DESCRIPTION OF THE TASK: Show the lines below that contain the string "pixels".

DATA PROVIDED Start Marker

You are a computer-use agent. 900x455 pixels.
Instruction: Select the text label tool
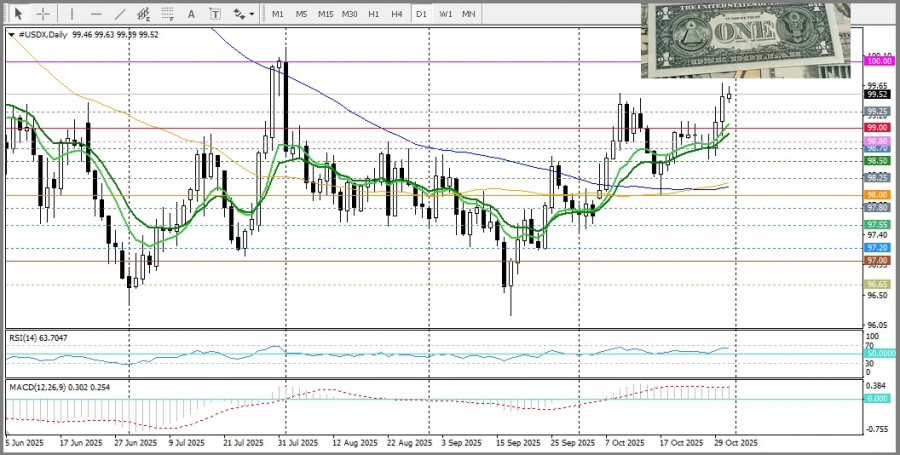(x=215, y=14)
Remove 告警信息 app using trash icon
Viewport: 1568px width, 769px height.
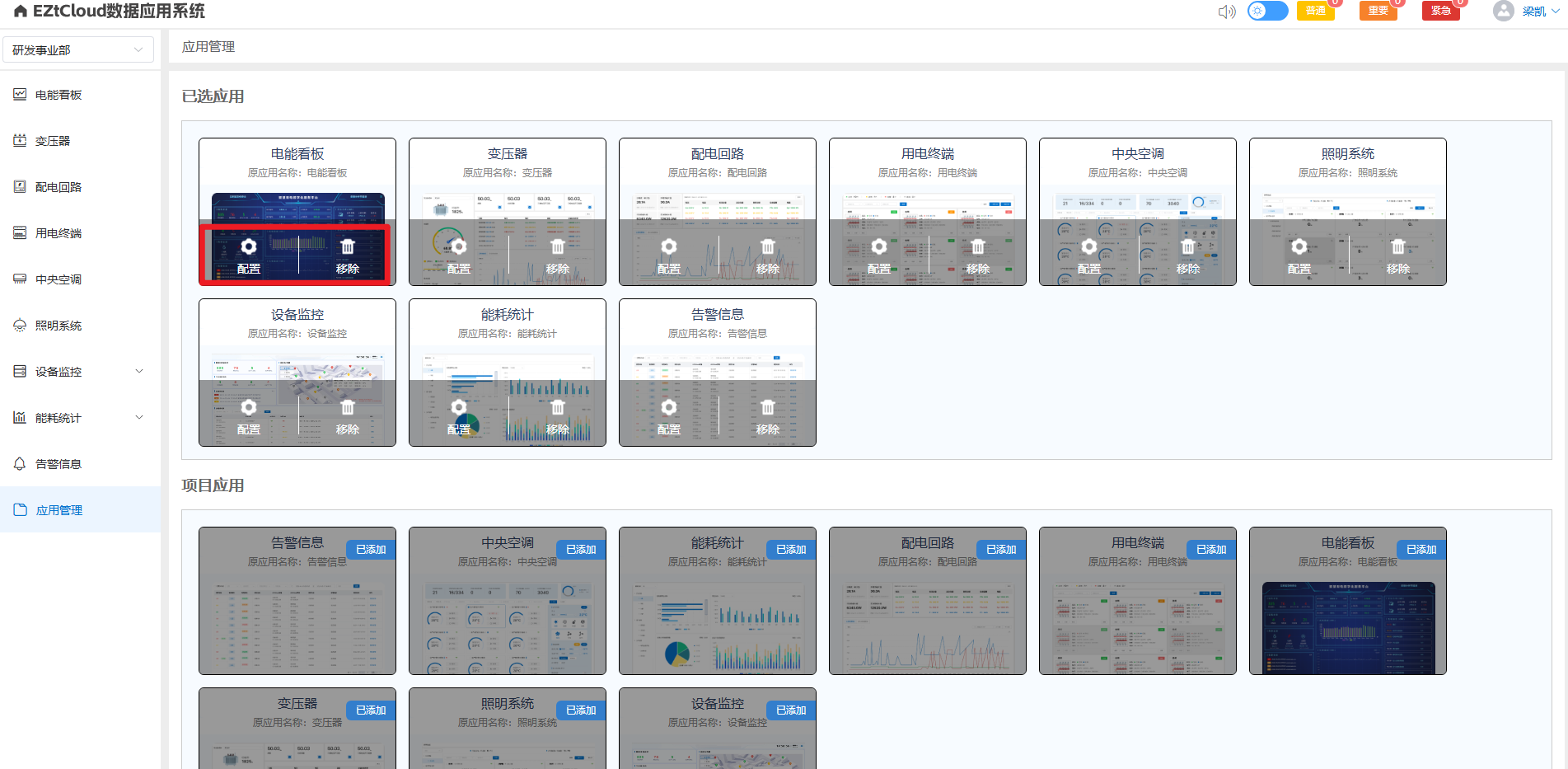pos(768,408)
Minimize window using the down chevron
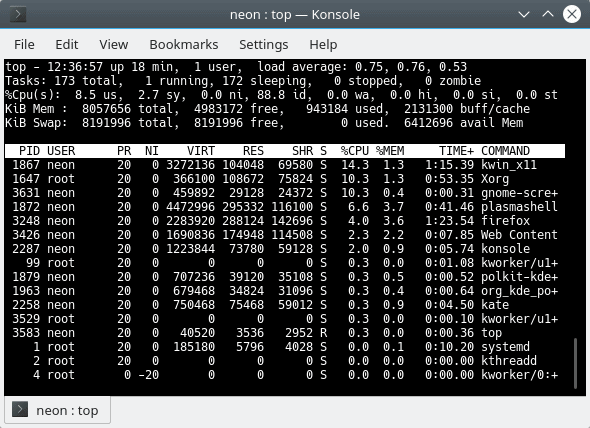The image size is (590, 428). (524, 15)
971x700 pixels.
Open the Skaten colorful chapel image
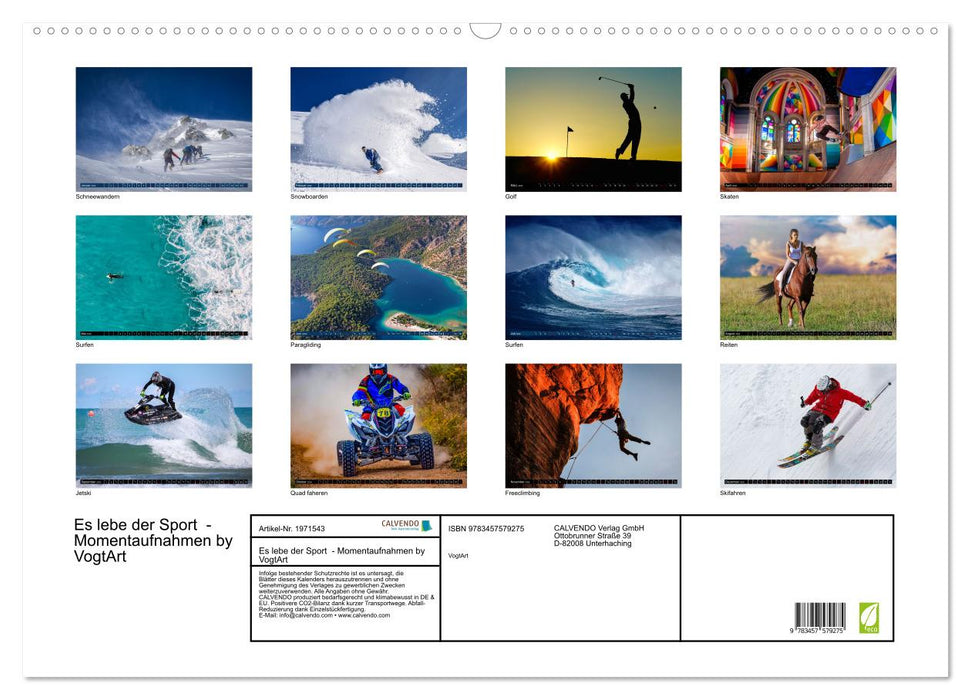tap(807, 126)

DATA PROVIDED End Marker

OUTPUT BELOW:
You are a computer-use agent. 900x455 pixels.
971x700 pixels.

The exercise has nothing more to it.